— Чего же- «мало»? — хорохорился выпивший снайпер. — Опозорился, да и все тут. Мы, русаки, всегда били ляхов — и при Иване Грозном, и при Борисе Годунове, и при Екатерине, и при Николае. А тут? Ведь Тухачевский в 12-ти километрах от Варшавы был. А все-таки не, взял! Позор. Стыдно вспомнить!..
На щеках Пензы выступила легкая краска. Он чуть было не ответил что-то резкое, но заметил, что на всех лицах было написано чувство горечи и обиды. Было очевидно, что даже эта молодежь, бывшая младенцами в то время, переживала разгром тогдашней Красной армии, как чисто русский позор…
— Вы, дорогой мой Ведмедик, — спокойно начал он, — не вполне в курсе дела. Вы тогда еще, простите, под стол пешком ходили и вряд ли знаете, как проходила та война.

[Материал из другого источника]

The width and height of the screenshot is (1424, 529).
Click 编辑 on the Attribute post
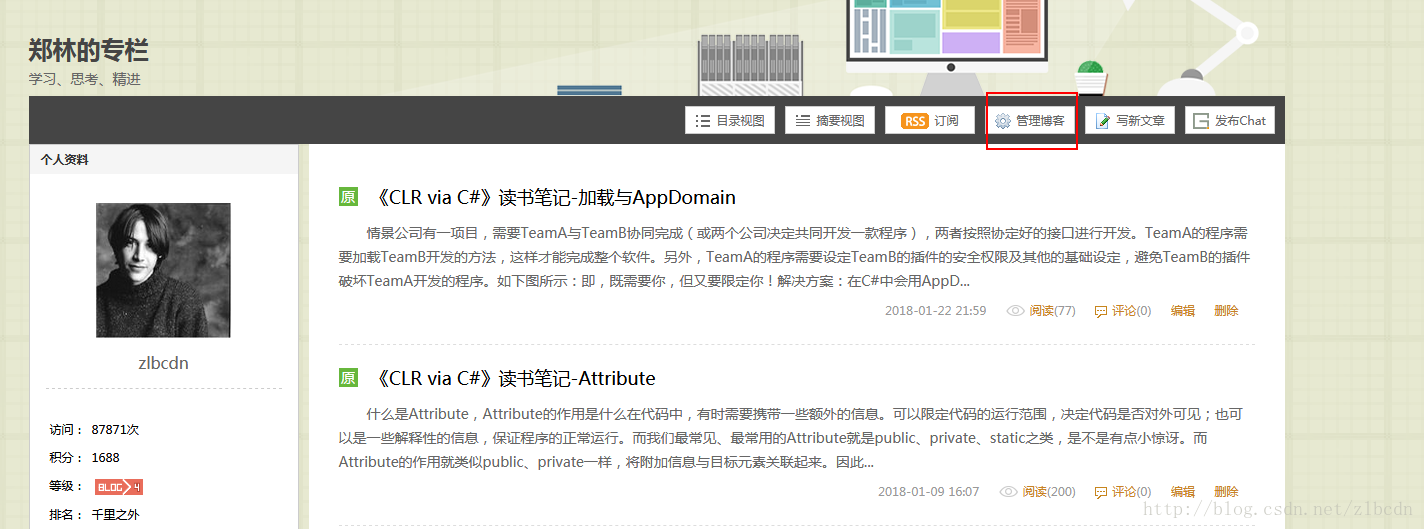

Чтобы обвинять крупного полководца так резко, нужно действительно знать, а не только «слышать». А дело было так…
И опять с захватывающим интересом склонились молодые головы над мгновенно очищенным от бутылок столом. Опять под умелыми руками на столе был обозначен фронт и полилось увлекательно ясное, точное объяснение. Молодежь забыла, про недопитые бутылки и с затаенным дыханием слушала красочный рассказ про эпопею бурного польского похода… Как только Пенза кончил, разом посыпались замечания.
— Ну, это вот ясно… Клим сроду военным не был, а туда же полководец, маршал… Буденный напутал, да, видать, и Сталин только раз в жизни стрелял — да и то, когда в Тифлисе царское казначейство грабил. Он же никогда сроду солдатом не был… В политике он — мастак, но тут же знать нужно. А и верно — Тухач не виноват. Что же сделать с такой братвой: чего моя левая нога хочет? Не армия была, а партизанщина…
— Но зато теперь Красная армия не той чета, — восторженно блестя глазами, воскликнул Ведмедик. — Теперь иное дело!..
Песенка, звонко и свежо пропетая Таней, внесла в оживленную военную дискуссию что-то интимное и бодрое.
— Классически, — одобрил Полмаркса. — Здорово спето, Танька. И во-время. Именно «всех сильней». Говорят, теперь Тухачевский здо-о-о-рово нашу армию подтянул и подковал.
— Только держись! — вспыхнул Ведмедик. — Никого не боимся. Никаких ни фашистов, ни капиталистов. А Тухача я, пожалуй, зря облаял. Он теперь свое дело здорово делает. Даже вот автомат вводит.
— А знаете что, ребята, — вызывающе вставила Варя. — Если будет война, то кто выиграет войну?.. Русская женщина!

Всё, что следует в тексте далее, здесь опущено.